Watch, Follow, &
Connect with Us

For forums, blogs and more please visit our
Developer Tools Community.


Welcome, Guest
Guest Settings
Help

Thread: Possible bug in TIdMessage


This question is answered.


Permlink Replies: 4 - Last Post: Oct 7, 2016 8:22 AM Last Post By: John May Threads: [ Previous | Next ]
John May

Posts: 81
Registered: 6/25/10
Possible bug in TIdMessage  
Click to report abuse...   Click to reply to this thread Reply
  Posted: Oct 6, 2016 7:34 AM
I have a message which looks like this:

To: aaa@bbb.ccc
Subject: aaa
From: xxx <xxx@yyy.com>
MIME-Version: 1.0
Content-type: text/html; charset=iso-8859-1
Content-Transfer-Encoding: 7bit;
Message-Id: <20161003154352.5AEF63EE39@yyy.com>
Date: Mon,  3 Oct 2016 11:43:52 -0400 (EDT)
 
<!DOCTYPE html PUBLIC "-//W3C//DTD HTML 4.01 Transitional//EN">
<html>
<head>
<title>Test title</title>
</head>
<body>
<br>
<br>Test Message
</body>
</html>


When scanning through IdMsg->MessageParts, TIdMessage recognizes it inherits from __classid(TIdAttachment). Which might be the safe default if Content-Disposition is not specified - Don't know. Perhaps. But it is not logical since the Content Type is text/html so it should be TIdText

The code to scan is something like this:
for (int i = 0; i < IdMsg->MessageParts->Count; i++)
	{
	if (IdMsg->MessageParts->Items[i]->InheritsFrom(__classid(TIdAttachment)))
		{
		// Show as attachment here
		}
	else if (IdMsg->MessageParts->Items[i]->InheritsFrom(__classid(TIdText)))
		{
		// Show as text or HTML here
		}
	else
		{
		throw Exception("Unrecognized part type");		// This should never happen, failsafe only
		}
	}


I have also examined this example - http://stackoverflow.com/questions/14671010/evaluate-email-with-indy-10-and-delphi

But if Content-Disposition is explicitly set:

To: aaa@bbb.ccc
Subject: aaa
From: xxx <xxx@yyy.com>
MIME-Version: 1.0
Content-type: text/html; charset=iso-8859-1
Content-Transfer-Encoding: 7bit;
Content-Disposition: inline
Message-Id: <20161003154352.5AEF63EE39@yyy.com>
Date: Mon,  3 Oct 2016 11:43:52 -0400 (EDT)
 
<!DOCTYPE html PUBLIC "-//W3C//DTD HTML 4.01 Transitional//EN">
<html>
<head>
<title>Test title</title>
</head>
<body>
<br>
<br>Test Message
</body>
</html>


It still inherits from __classid(TIdAttachment) and not from what is probably supposed to be - __classid(TIdText) as text/html should be TIdText ?

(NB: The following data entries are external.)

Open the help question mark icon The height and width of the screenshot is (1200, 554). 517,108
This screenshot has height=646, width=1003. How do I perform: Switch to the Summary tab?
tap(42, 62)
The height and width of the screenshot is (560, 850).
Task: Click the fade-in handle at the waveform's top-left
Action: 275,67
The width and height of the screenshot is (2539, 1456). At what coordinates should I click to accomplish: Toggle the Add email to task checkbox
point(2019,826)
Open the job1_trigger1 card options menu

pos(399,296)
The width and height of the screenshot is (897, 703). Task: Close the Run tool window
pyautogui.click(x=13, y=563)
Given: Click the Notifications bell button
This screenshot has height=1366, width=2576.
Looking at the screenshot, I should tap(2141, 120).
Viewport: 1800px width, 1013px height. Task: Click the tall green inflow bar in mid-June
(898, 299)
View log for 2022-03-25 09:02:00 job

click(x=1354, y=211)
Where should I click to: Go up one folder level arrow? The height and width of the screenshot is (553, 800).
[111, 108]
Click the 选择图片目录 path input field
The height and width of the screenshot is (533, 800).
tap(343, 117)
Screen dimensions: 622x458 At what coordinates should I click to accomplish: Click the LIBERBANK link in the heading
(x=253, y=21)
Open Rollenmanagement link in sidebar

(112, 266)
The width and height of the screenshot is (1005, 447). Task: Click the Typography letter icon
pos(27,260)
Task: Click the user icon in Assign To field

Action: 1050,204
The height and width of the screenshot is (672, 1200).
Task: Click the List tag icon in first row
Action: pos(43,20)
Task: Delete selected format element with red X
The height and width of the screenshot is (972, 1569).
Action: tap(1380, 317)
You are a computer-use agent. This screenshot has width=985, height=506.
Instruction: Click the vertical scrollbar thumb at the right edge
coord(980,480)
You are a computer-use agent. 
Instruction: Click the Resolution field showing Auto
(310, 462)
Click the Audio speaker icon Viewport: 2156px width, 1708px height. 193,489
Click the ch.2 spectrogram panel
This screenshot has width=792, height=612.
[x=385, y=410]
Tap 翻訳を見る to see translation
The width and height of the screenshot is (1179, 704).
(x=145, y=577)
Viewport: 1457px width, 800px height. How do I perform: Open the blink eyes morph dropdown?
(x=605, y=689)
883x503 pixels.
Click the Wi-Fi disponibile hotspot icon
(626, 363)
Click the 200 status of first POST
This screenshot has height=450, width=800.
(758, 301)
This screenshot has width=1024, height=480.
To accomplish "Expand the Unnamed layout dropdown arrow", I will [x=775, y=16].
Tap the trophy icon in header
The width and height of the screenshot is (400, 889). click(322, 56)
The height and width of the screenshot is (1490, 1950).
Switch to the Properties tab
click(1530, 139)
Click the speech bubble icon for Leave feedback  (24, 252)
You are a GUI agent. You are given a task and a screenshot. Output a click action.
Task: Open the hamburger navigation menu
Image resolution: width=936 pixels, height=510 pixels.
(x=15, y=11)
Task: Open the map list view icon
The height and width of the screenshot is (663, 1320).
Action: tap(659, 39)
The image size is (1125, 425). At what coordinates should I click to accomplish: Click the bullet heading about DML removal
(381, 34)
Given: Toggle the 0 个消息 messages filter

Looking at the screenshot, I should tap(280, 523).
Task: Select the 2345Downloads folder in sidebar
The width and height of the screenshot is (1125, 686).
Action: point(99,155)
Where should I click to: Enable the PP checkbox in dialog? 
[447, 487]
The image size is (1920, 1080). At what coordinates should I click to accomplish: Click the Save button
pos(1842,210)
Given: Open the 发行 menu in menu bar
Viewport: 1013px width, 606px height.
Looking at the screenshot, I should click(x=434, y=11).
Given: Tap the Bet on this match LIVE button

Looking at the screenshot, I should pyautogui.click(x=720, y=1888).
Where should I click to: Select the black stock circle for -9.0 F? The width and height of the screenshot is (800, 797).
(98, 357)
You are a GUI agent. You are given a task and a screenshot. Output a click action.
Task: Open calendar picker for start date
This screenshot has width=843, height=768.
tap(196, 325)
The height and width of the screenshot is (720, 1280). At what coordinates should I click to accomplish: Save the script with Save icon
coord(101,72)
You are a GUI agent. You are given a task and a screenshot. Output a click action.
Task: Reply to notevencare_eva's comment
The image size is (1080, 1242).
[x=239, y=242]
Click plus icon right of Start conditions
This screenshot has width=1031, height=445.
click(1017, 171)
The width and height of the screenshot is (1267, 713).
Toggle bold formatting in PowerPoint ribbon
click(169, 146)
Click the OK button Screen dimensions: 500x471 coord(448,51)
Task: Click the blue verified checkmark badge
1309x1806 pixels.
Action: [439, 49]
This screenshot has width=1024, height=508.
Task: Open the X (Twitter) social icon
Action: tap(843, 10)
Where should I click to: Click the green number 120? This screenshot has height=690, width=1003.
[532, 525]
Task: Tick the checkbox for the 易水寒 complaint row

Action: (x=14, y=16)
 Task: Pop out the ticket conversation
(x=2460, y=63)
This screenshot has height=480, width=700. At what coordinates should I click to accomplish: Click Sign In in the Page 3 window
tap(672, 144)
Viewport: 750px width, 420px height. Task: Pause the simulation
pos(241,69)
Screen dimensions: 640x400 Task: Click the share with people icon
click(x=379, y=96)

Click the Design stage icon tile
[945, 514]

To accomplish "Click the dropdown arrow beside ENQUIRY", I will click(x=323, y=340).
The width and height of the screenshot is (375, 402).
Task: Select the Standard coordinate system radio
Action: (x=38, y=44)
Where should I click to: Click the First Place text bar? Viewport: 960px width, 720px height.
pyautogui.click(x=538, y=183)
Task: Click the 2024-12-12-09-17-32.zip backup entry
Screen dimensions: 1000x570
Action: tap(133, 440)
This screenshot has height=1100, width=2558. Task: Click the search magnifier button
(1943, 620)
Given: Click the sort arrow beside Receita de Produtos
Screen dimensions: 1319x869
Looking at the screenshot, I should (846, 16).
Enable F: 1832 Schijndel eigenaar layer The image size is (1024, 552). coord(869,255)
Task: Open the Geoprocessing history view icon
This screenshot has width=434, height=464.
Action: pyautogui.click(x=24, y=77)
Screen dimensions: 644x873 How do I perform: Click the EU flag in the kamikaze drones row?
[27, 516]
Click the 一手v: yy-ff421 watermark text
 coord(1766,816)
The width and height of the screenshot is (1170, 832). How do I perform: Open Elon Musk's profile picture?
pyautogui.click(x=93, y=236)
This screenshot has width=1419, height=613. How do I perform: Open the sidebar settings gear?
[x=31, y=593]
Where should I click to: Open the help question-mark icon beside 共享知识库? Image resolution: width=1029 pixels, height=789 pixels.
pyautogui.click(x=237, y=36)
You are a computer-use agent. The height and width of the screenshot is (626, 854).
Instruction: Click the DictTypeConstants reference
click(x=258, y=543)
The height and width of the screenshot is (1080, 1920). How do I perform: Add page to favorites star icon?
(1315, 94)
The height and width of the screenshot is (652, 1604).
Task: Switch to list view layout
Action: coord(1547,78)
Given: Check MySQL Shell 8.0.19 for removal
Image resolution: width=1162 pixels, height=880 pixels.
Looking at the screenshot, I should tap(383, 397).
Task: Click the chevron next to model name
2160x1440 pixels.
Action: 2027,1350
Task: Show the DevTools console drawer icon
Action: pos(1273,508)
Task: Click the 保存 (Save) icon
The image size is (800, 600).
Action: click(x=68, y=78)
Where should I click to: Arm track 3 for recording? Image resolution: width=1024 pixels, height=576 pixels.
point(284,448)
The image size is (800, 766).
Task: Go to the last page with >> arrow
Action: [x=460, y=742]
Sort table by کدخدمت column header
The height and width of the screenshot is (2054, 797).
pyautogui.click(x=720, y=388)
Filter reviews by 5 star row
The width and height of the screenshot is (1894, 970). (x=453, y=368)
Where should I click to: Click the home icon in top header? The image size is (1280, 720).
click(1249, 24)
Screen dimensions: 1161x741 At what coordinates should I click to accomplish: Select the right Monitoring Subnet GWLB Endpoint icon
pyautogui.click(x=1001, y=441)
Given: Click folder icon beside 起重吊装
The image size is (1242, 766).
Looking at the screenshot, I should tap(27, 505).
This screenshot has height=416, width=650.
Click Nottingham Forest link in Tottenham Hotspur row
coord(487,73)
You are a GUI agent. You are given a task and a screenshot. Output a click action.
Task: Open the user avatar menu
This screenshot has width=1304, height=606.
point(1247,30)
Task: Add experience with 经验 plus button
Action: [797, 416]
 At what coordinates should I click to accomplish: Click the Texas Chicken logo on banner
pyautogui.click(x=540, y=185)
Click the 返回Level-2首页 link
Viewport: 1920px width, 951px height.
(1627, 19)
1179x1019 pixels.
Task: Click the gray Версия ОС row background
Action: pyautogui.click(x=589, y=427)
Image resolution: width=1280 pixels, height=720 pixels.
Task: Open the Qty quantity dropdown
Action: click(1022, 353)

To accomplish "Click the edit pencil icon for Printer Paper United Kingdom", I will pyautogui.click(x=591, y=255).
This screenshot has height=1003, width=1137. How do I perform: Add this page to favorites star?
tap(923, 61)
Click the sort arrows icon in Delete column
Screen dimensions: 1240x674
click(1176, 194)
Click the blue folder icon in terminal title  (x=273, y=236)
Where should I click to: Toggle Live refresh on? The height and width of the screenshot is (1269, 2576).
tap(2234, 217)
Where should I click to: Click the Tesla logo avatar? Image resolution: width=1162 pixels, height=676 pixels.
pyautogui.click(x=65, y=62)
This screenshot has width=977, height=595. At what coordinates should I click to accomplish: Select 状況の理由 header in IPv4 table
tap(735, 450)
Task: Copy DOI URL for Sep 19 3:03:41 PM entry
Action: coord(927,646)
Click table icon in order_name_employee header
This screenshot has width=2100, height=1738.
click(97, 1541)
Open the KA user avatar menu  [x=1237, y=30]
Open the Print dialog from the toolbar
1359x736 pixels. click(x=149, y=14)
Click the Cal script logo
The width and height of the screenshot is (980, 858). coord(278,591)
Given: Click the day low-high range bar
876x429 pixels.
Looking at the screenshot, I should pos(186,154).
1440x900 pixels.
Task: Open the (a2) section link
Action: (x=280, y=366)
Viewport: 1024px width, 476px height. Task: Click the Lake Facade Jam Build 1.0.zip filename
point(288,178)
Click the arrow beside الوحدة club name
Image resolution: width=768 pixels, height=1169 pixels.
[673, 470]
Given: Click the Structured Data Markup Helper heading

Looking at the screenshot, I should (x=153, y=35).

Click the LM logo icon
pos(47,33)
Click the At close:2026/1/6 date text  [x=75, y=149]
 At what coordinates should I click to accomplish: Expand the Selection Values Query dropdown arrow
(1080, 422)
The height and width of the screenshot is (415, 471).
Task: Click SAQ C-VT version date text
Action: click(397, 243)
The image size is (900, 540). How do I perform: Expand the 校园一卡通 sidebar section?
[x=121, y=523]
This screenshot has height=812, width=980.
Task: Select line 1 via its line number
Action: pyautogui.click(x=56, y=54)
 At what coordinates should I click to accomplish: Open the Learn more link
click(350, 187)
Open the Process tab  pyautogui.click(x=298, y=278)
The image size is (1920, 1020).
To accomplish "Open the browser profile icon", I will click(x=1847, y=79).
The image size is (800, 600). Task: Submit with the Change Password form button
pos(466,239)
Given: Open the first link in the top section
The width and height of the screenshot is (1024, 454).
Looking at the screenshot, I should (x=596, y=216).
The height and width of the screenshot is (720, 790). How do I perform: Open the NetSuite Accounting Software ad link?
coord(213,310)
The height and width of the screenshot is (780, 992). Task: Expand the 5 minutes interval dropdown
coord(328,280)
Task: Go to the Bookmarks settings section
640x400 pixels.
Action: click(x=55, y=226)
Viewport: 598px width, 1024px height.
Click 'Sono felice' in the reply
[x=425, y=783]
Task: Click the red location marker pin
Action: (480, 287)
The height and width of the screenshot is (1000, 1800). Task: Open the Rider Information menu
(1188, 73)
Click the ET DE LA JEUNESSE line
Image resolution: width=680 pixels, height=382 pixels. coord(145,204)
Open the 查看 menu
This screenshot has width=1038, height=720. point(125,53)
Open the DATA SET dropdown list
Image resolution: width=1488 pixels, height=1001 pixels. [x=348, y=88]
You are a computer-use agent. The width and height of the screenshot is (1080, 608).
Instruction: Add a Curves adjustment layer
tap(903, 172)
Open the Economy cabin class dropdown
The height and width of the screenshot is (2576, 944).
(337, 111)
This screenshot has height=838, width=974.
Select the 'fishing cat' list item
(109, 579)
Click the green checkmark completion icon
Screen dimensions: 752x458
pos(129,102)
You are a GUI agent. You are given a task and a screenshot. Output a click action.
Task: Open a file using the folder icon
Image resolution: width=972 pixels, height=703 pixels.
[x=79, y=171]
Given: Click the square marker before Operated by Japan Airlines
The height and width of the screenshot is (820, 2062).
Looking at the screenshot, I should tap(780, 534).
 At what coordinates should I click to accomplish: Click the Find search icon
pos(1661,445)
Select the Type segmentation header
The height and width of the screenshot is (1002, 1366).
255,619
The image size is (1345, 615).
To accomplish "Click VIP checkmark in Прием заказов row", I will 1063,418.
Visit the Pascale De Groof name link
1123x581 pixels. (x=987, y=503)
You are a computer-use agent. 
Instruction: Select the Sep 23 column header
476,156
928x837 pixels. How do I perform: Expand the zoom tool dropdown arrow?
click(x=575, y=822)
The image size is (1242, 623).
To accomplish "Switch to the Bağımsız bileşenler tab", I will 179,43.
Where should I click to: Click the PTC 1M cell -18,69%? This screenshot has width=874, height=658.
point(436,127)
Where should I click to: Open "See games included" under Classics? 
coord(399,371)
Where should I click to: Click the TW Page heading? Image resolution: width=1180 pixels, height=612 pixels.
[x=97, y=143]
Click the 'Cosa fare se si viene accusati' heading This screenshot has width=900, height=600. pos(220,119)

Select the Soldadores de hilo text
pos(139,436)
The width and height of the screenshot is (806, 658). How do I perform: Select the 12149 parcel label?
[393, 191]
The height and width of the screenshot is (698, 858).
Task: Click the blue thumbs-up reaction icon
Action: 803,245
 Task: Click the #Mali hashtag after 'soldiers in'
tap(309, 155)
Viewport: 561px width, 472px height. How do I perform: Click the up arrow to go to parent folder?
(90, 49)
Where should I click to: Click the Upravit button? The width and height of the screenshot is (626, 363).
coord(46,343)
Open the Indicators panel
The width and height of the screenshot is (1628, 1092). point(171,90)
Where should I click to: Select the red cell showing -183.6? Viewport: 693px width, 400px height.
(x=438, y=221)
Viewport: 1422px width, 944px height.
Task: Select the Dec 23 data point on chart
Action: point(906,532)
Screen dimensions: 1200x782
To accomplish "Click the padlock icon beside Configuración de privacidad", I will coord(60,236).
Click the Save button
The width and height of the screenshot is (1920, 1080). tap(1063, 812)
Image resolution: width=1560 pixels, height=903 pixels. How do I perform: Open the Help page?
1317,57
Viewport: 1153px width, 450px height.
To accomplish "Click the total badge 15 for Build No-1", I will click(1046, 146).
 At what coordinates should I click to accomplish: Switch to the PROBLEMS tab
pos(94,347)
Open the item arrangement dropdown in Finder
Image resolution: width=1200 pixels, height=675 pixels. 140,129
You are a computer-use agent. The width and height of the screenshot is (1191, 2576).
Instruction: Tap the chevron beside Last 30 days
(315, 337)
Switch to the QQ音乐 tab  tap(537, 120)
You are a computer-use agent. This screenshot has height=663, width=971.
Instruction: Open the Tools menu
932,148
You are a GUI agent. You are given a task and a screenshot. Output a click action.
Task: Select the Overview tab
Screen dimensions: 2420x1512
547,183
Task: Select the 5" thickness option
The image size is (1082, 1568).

Is this a bug with TIdMessage or did I misunderstood something? Or is Content Disposition completely irrelevant here? I have Indy 5369 version at the moment.
Remy Lebeau (Te...


Posts: 9,447
Registered: 12/23/01
Re: Possible bug in TIdMessage [Edit]
Helpful
Click to report abuse...   Click to reply to this thread Reply
  Posted: Oct 6, 2016 9:45 AM   in response to: John May in response to: John May
John wrote:

Content-type: text/html; charset=iso-8859-1
Content-Transfer-Encoding: 7bit;

ISO-8859-1 is not a 7bit encoding, so using "7bit" is risking data loss.
8-bit data needs to use "8bit", "quoted-printable", or "base64" instead.

When scanning through IdMsg->MessageParts, TIdMessage recognizes
it inherits from __classid(TIdAttachment).

The problem is the trailing semicolon after the "7bit" value. The "Content-Transfer-Encoding"
header does not allow attributes, so ";" is not an allowed character in the
header value (see RFC 2045 section 6.1). The semicolon is not stripped off
when Indy reads the "Content-Transfer-Encoding" value, so "7bit;" gets treated
as an unknown encoding, causing the HTML to be saved in a TIdAttachment instead
of a TIdText.

But it is not logical since the Content Type is text/html so it should
be TIdText

And under normal conditions, it would be.

I have also examined this example -
http://stackoverflow.com/questions/14671010/evaluate-email-with-indy-10-and-delphi

But if Content-Disposition is explicitly set:
<snip>

It still inherits from __classid(TIdAttachment) and not from what
is probably supposed to be - __classid(TIdText) as text/html should
be TIdText ?

The issue is with the malformed "Content-Transfer-Encoding" header, not with
the "Content-Disposition" header.

Is this a bug with TIdMessage or did I misunderstood something?

Your email has a malformed "Content-Transfer-Encoding" header.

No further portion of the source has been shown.